All of lore.kernel.org
 help / color / mirror / Atom feed
From: Peter Zijlstra <peterz@infradead.org>
To: Mel Gorman <mgorman@suse.de>
Cc: Andrew Morton <akpm@linux-foundation.org>,
	Miao Xie <miaox@cn.fujitsu.com>,
	David Rientjes <rientjes@google.com>,
	Christoph Lameter <cl@linux.com>,
	linux-mm@kvack.org, linux-kernel@vger.kernel.org,
	riel@redhat.com
Subject: Re: [PATCH] cpuset: mm: Reduce large amounts of memory barrier related damage v3
Date: Thu, 29 Aug 2013 13:14:19 +0200	[thread overview]
Message-ID: <20130829111419.GA10002@twins.programming.kicks-ass.net> (raw)
In-Reply-To: <20130829105656.GD22421@suse.de>

On Thu, Aug 29, 2013 at 11:56:57AM +0100, Mel Gorman wrote:
> > I thought it was, we crashed somewhere suspiciously close, but no. You
> > need shared mpols for this to actually trigger and the NUMA stuff
> > doesn't use that.
> > 
> 
> Ah, so this is a red herring?

Yeah, but I still think its an actual bug. It seems the easiest way to
trigger this would be to:

 create a task that constantly allocates pages
 have said task have an MPOL_INTERLEAVE task policy
 put said task into a cpuset
 using a different task (your shell for example) flip the cpuset's
   mems_allowed back and forth.

This would have the shell task constantly rebind (in two steps) our
allocating task's INTERLEAVE policy.

> > I used whatever nodemask.h did to detect end-of-bitmap and they use
> > MAX_NUMNODES. See __next_node() and for_each_node() like.
> > 
> 
> The check does prevent us going off the end of the bitmap but does not
> necessarily return an online node.

Right, but its guaranteed to return a 'valid' node. I don't think it
returning an offline node is a problem, we'll find it empty and fail the
page allocation.

> > MAX_NUMNODES doesn't assume contiguous numbers since its the actual size
> > of the bitmap, nr_online_nodes would hoever.
> > 
> 
> I intended to say nr_node_ids, the same size as buffers such as the
> task_numa_buffers. If we ever return a nid > nr_node_ids here then
> task_numa_fault would corrupt memory. However, it should be possible for
> node_weight to exceed nr_node_ids except maybe during node hot-remove so
> it's not the problem.

The nodemask situation seems somewhat more confused than the cpumask
case; how would we ever return a nid > nr_node_ids? Corrupt nodemask?

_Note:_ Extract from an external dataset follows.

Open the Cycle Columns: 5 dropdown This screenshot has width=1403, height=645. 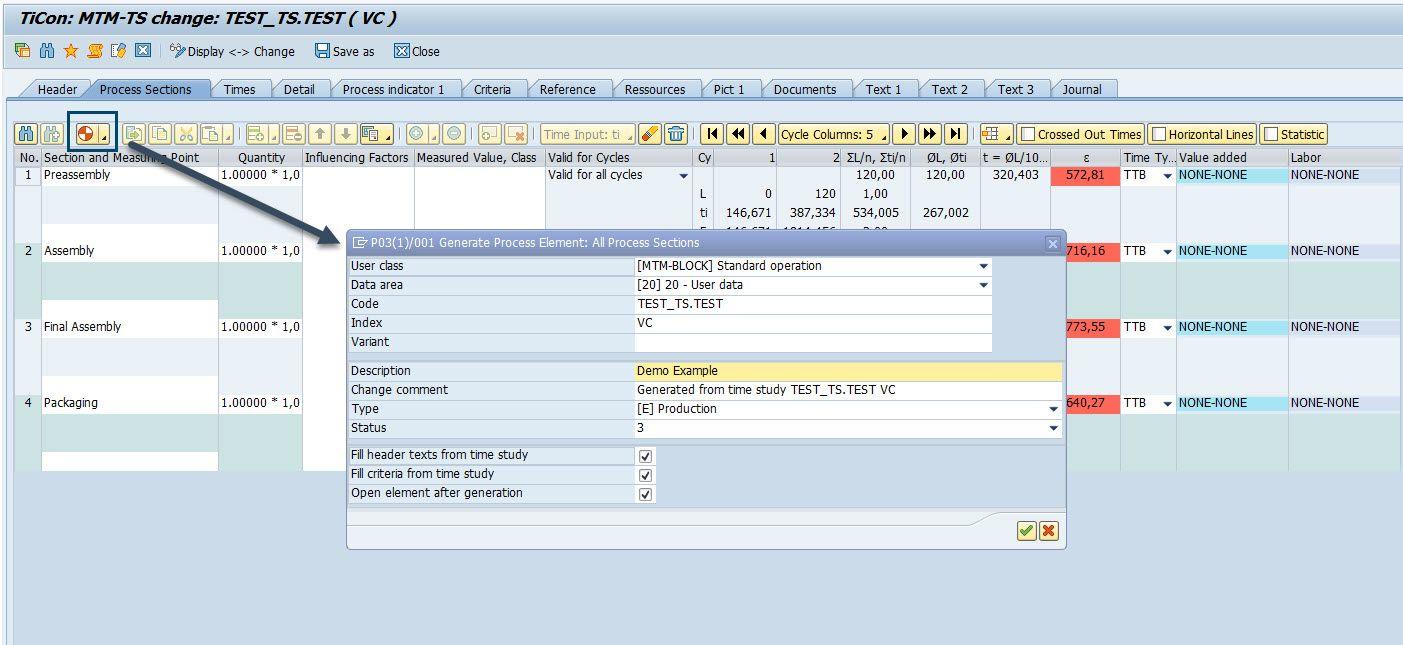tap(833, 134)
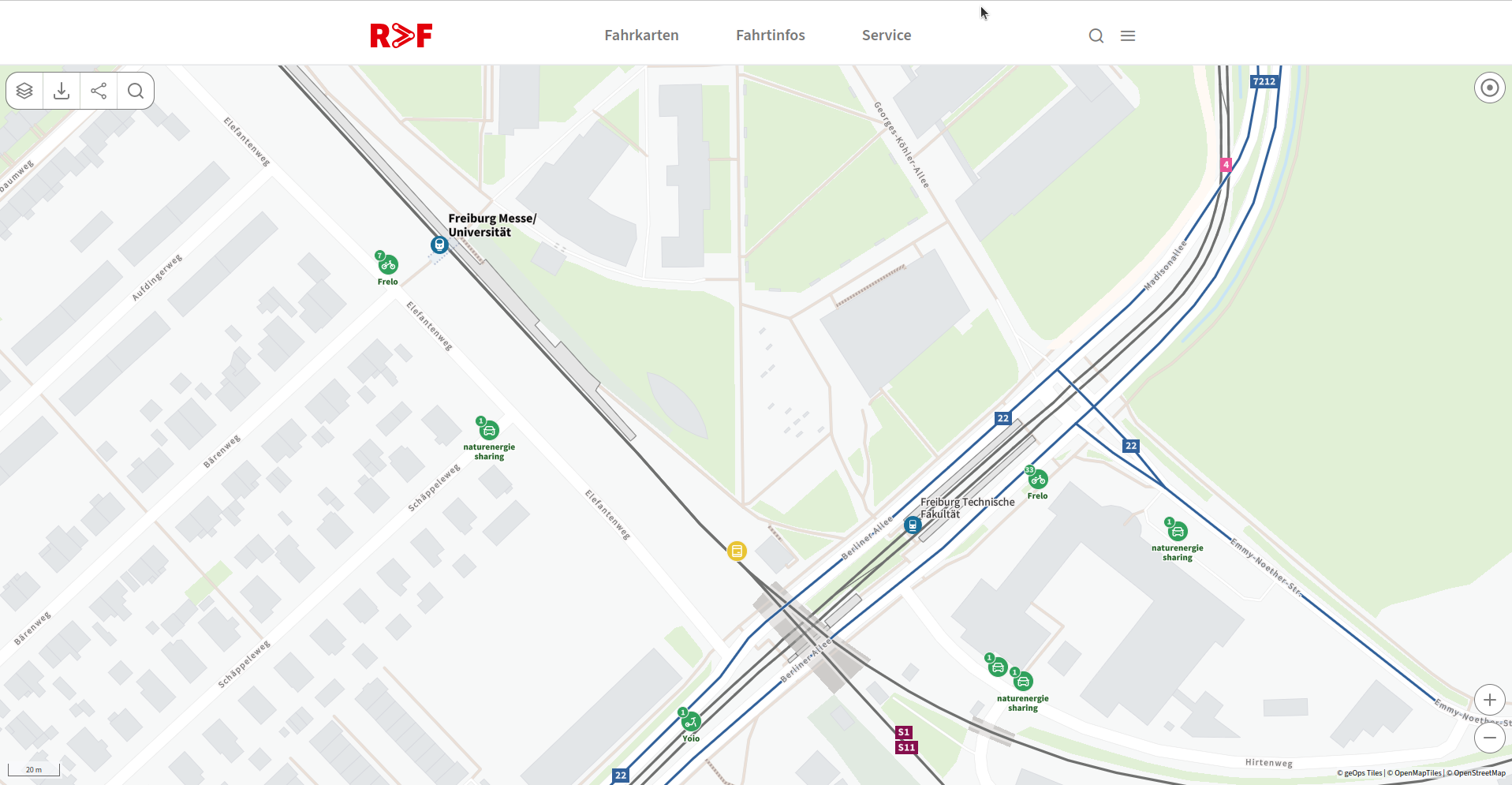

In the cpumask case we use the runtime limit nr_cpu_ids for all bitmap
operations, arguably we should make the nodemask stuff do the same.

Less bits to iterate is always good; a MAX_NUMNODES=64
(x86_64-defconfig) will still iterate all 64 bits, even though its
unlikely to have more than 1 let alone more than 8 nodes.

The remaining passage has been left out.